#### Work request:
What is needed is an exact reproduction of the lines from the one that contains "You are a computer-use agent." through the end of the data, both included and nothing else, with pictures omitted.
:::
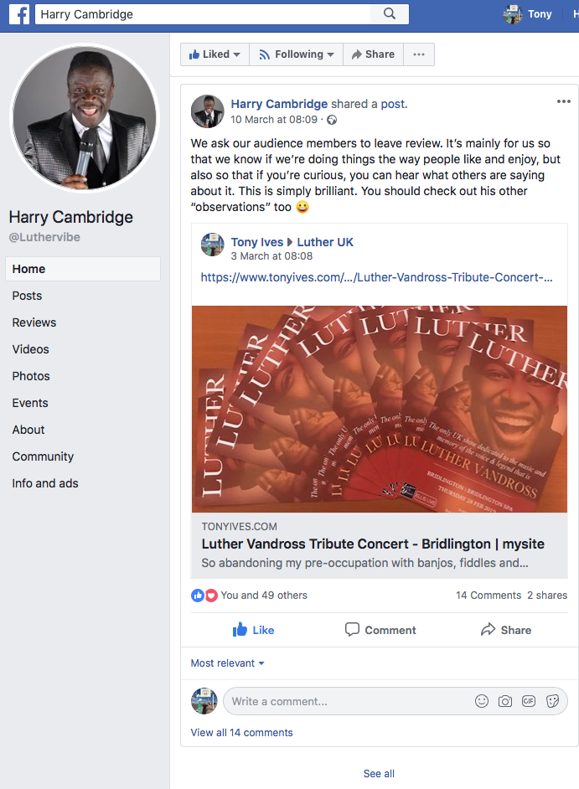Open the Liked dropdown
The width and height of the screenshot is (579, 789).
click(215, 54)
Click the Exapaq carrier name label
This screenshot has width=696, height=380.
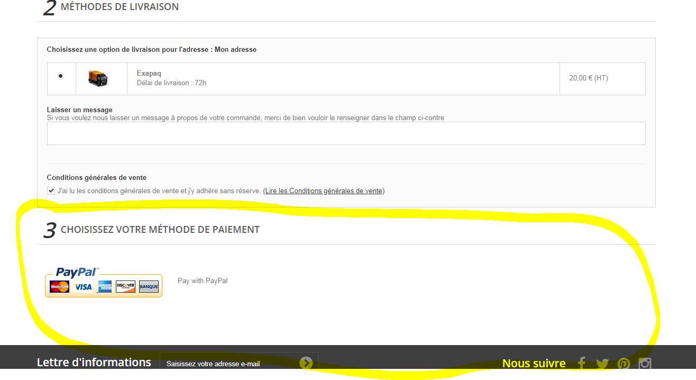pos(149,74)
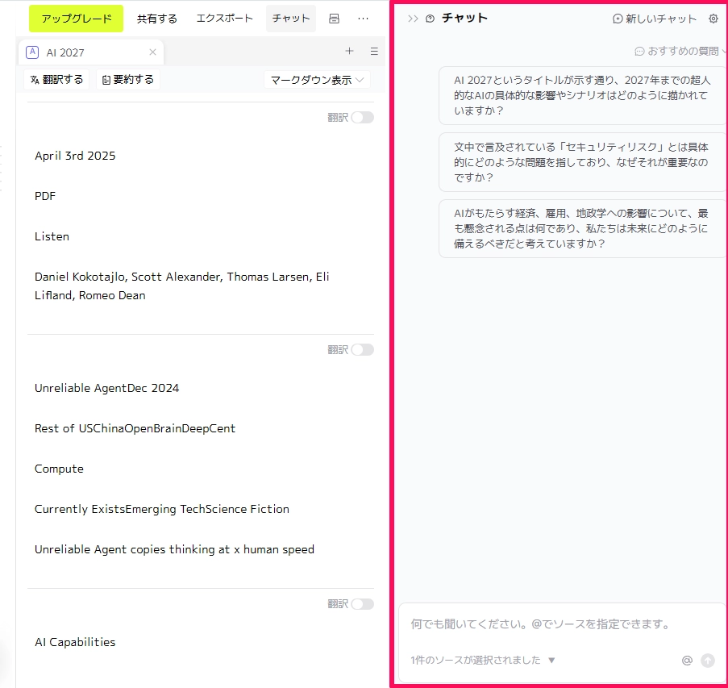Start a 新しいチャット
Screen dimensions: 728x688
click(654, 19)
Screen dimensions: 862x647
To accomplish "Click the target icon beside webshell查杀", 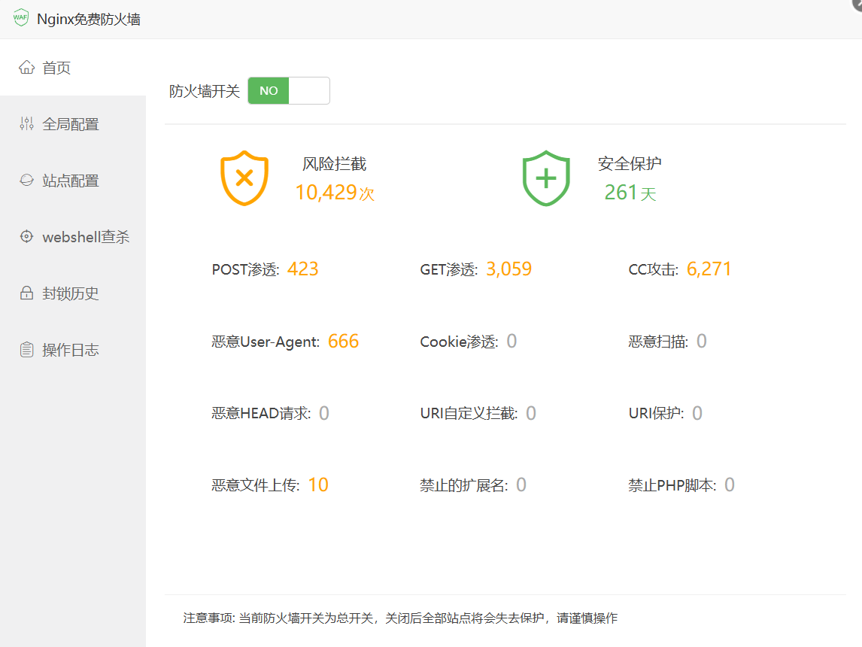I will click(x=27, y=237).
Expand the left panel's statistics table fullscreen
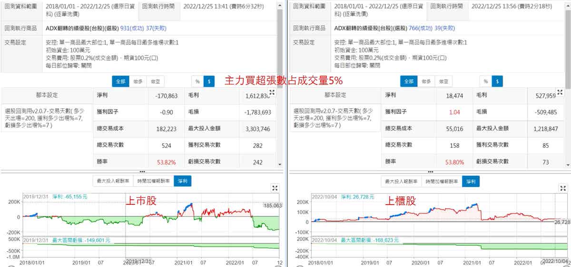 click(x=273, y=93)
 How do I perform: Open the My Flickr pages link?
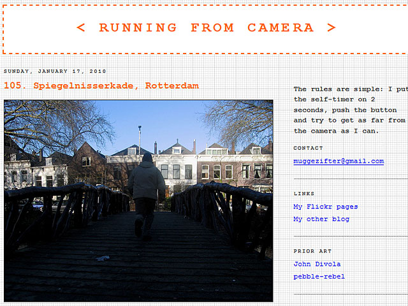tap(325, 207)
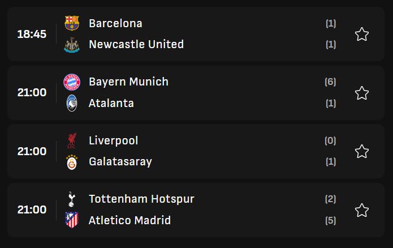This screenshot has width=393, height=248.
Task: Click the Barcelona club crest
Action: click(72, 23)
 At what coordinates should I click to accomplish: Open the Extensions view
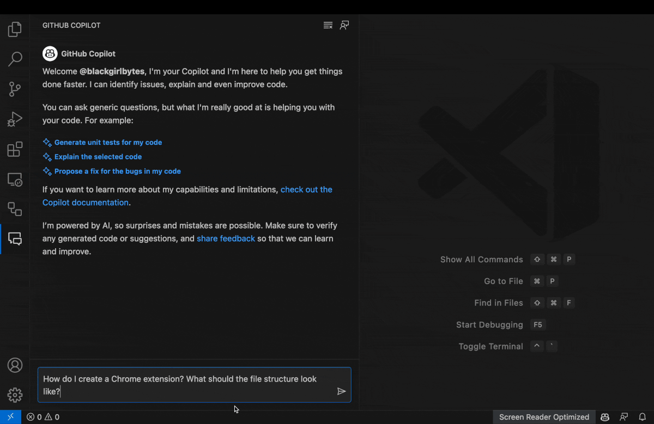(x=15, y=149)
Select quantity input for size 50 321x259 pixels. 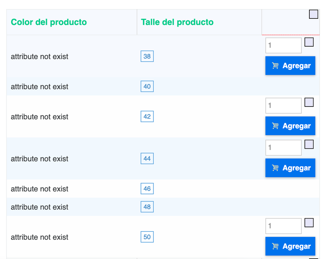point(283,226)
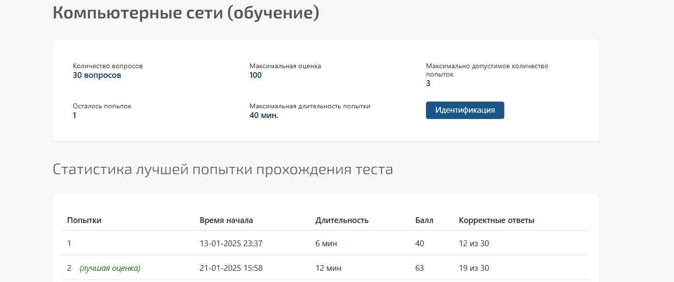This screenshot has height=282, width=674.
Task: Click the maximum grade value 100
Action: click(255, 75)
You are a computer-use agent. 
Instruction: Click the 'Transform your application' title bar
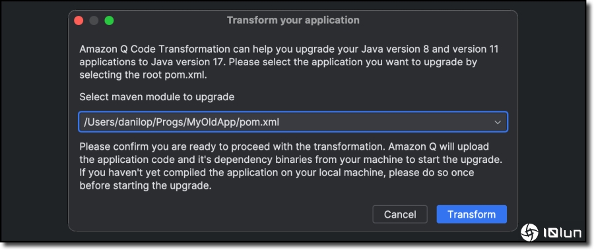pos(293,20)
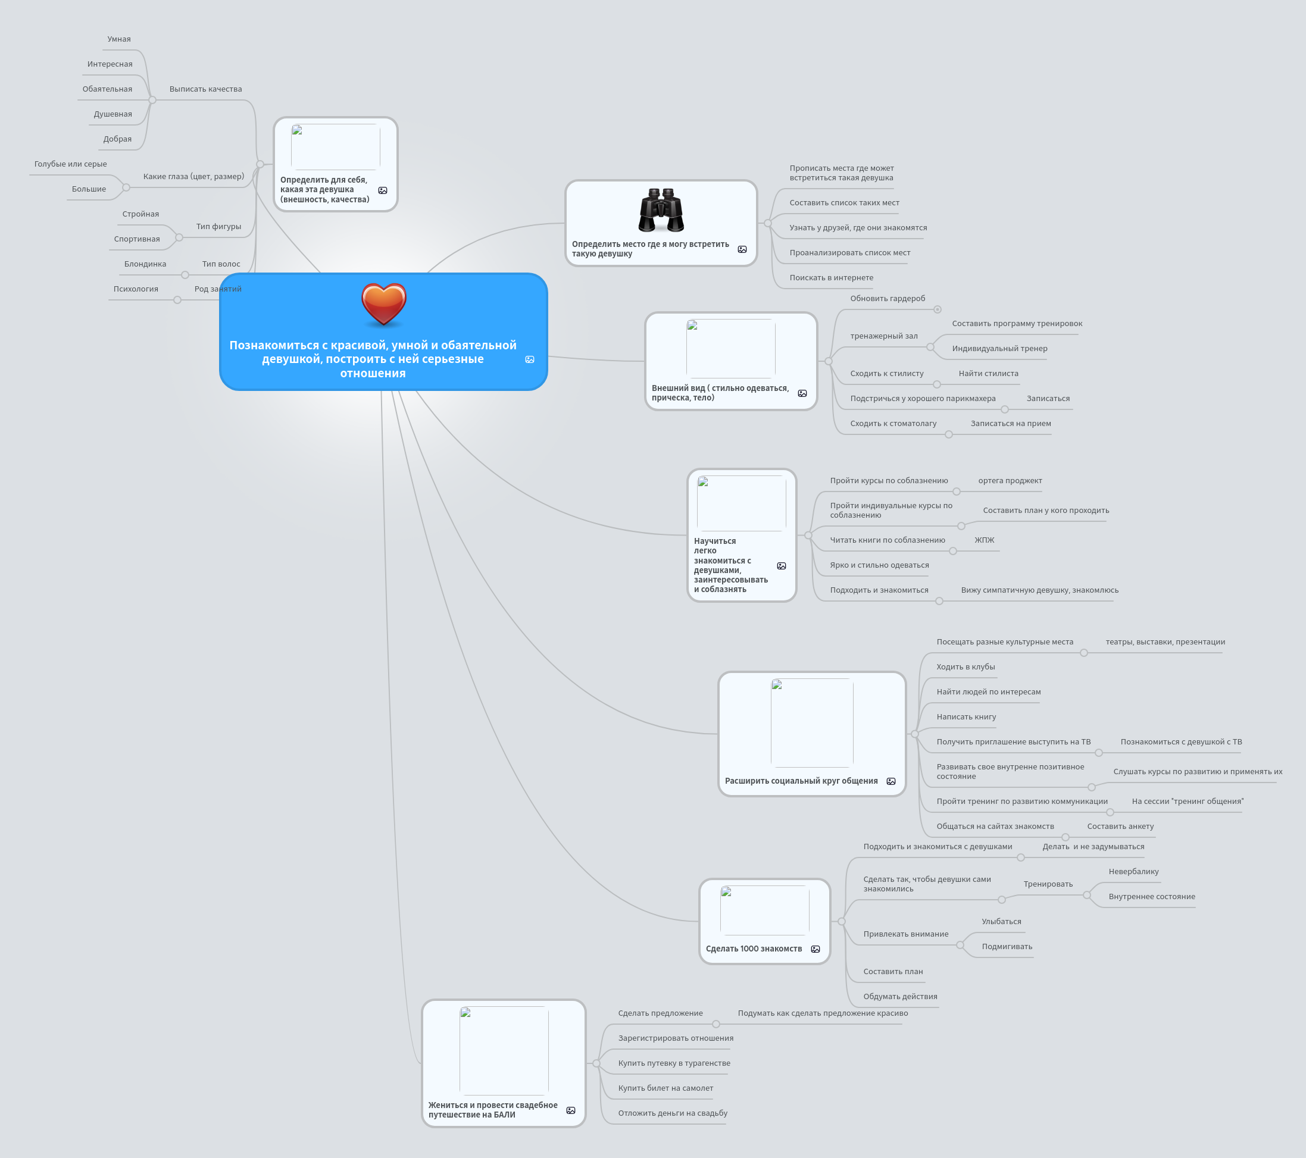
:::
#### Answer section:
You are a computer-use agent. 
Instruction: Click the 'Transform your application' title bar
pos(293,20)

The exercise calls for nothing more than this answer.